▼▼▼

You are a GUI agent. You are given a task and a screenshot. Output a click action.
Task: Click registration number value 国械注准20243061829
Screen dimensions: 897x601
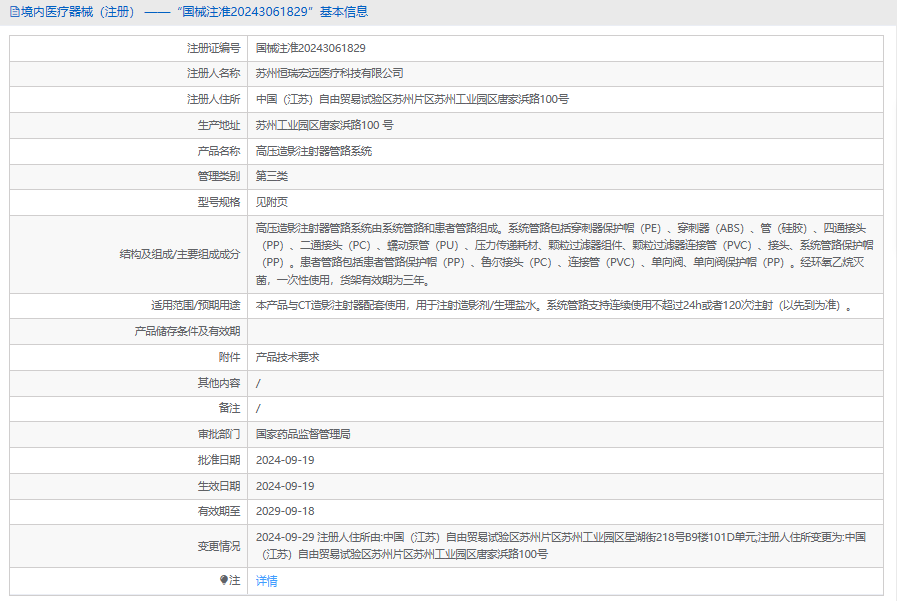(x=311, y=48)
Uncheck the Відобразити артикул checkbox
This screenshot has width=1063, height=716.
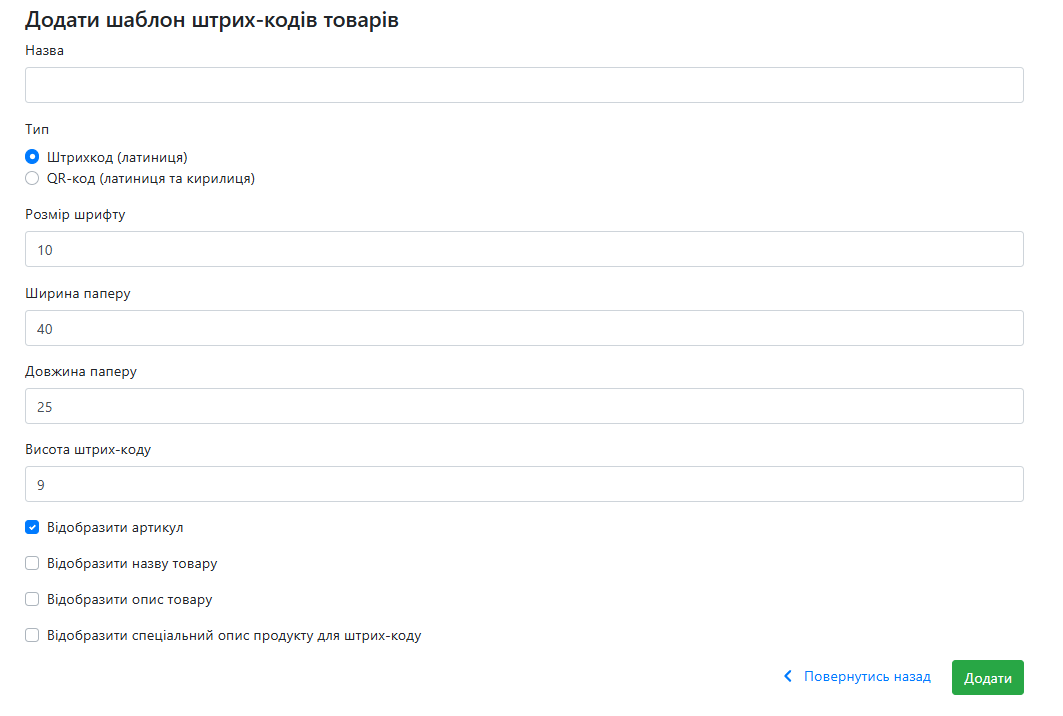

▲▲▲

EXERCISE
Rewrite the material from the line containing "Uncheck the Відобразити артикул checkbox" through the end of the material, substituting "screen image" for "screenshot" and keeping everything else the same. Omit the pictures from your answer.

ANSWER BELOW
Uncheck the Відобразити артикул checkbox
This screen image has width=1063, height=716.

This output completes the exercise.